И про мать рассказал. Давно не ходит она по чужим дворам стирать белье. Лежит больная и все кашляет… Умирать будет, наверно. А у него даже рубахи нету.
— Гляди, брюхо-то голое, — откровенно распахнул он дырявый полушубок: — Плохо, совсем плохо живем. Уй-уй…
Внимательно слушал Иван Васильевич сбивчивый рассказ Ахмета. Потом встал, походил, подумал.
— Посиди минутку, сейчас вернусь, — коротко бросил он. — С товарищами посоветуюсь.
Вернулся скоро, с бумажками в руках.
— Не горюй, Ахмет, все будет хорошо. Сегодня твою мать увезут в больницу, будут лечить хорошие доктора. Вот эту зеленую бумажку отдашь в столовую, что возле станции. Там на братишек будут суп выдавать. Бесплатно. А ты бросай-ка свое частное дело: с ним, чего доброго, ноги протянешь. Нашлась тебе работа, фонари на станции и на улицах зажигать. А утром гасить и керосином заправлять. Жалование тебе пойдет, полушубок выдадут и валенки, как положено. Там старичок один работает, он все тебе расскажет. Трудно ему управляться с этим делом, помощника просил, шустрого паренька. Лазить-то, наверное, умеешь?
— О, Ахмет умеет лазить, как кошка! И по деревьям, и по крышам, даже на колокольню лазил.

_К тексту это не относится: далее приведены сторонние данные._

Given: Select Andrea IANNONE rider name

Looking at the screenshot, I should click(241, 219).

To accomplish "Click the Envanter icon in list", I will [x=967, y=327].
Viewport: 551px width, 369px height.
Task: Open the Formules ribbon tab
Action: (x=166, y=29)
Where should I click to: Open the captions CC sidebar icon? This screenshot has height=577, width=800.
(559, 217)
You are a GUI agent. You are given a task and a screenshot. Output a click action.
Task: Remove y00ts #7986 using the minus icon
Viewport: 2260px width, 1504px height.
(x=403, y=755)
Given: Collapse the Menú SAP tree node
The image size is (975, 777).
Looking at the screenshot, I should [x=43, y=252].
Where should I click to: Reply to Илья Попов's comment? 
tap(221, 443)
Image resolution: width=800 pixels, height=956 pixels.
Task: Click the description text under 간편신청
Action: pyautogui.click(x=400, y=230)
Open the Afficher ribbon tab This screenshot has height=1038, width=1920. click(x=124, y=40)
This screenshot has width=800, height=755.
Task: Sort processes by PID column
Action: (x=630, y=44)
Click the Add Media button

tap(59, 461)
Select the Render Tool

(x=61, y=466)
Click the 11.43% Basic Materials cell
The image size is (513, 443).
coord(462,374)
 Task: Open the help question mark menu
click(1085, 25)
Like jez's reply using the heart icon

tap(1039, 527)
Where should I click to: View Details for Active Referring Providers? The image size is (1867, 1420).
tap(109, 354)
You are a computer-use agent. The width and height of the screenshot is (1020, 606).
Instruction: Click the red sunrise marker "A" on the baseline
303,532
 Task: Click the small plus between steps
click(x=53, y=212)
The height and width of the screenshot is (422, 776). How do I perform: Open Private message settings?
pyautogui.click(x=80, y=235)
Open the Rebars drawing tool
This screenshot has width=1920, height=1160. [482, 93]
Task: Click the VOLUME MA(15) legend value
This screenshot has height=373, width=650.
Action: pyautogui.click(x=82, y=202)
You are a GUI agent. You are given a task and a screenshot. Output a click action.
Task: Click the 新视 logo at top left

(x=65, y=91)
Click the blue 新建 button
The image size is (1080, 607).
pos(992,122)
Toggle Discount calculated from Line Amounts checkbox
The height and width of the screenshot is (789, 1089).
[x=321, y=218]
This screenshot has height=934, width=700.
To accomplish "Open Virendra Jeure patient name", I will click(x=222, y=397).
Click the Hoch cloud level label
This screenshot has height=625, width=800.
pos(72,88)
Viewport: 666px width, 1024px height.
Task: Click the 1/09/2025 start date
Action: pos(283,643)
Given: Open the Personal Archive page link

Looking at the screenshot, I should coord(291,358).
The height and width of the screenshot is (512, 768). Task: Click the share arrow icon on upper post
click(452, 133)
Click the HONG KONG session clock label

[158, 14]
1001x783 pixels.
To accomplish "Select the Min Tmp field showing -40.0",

— Вот и хорошо. Потом твоих малаек в приют определим. Жаль, сразу не можем. Трудно, Ахмет. Хозяйство у Советской власти большое, а дыр много… Школы надо открывать, чтобы все — и ребята, и взрослые учились. Ты годик поработаешь, тоже учиться пойдешь.
— Не умей я учиться, — горько вздохнул Ахмет.
— Неправда! Голова у тебя смышленая. Вот по этой бумажке тебя на работу определят. А теперь беги, маму обрадуй. До свидания, Ахмет Шайфутдинов, — протянул с улыбкой Кущенко руку.
Ахмет растерялся. Он протянул сначала левую руку, отдернул ее, переложил ящик и подал правую. Но ящик выпал и с грохотом полетел на пол. Тогда Ахмет протянул обе руки.
— Спасиба… Спасиба… Пажалста, — обрадованно повторял он и, подхватив ящик, поспешил к выходу.
— Как дела? — окликнул друга Николка. Он возвращался с почты.
— Ой, якши-хорошо дела! Вот бумажки…
— Что я тебе говорил? Советская власть завсегда поможет бедному человеку, — заверил Николка. — А ты вечером приходи, послушай, как мы заседаем.
…Шел Ахмет домой, кутался в свой ветхий полушубок и радовался, прижимая к груди драгоценные бумажки.
Тревожные ночи
Каждое утро, румяный от морозца, Николка прибегал в кабинет секретаря Совдепа товарища Годомского, добродушного и говорливого человека. Годомский сам рассказывал, что долгое время сидел в царской тюрьме, в одиночной камере и привык разговаривать сам с собой. А уж кто придет, так рад-радехонек!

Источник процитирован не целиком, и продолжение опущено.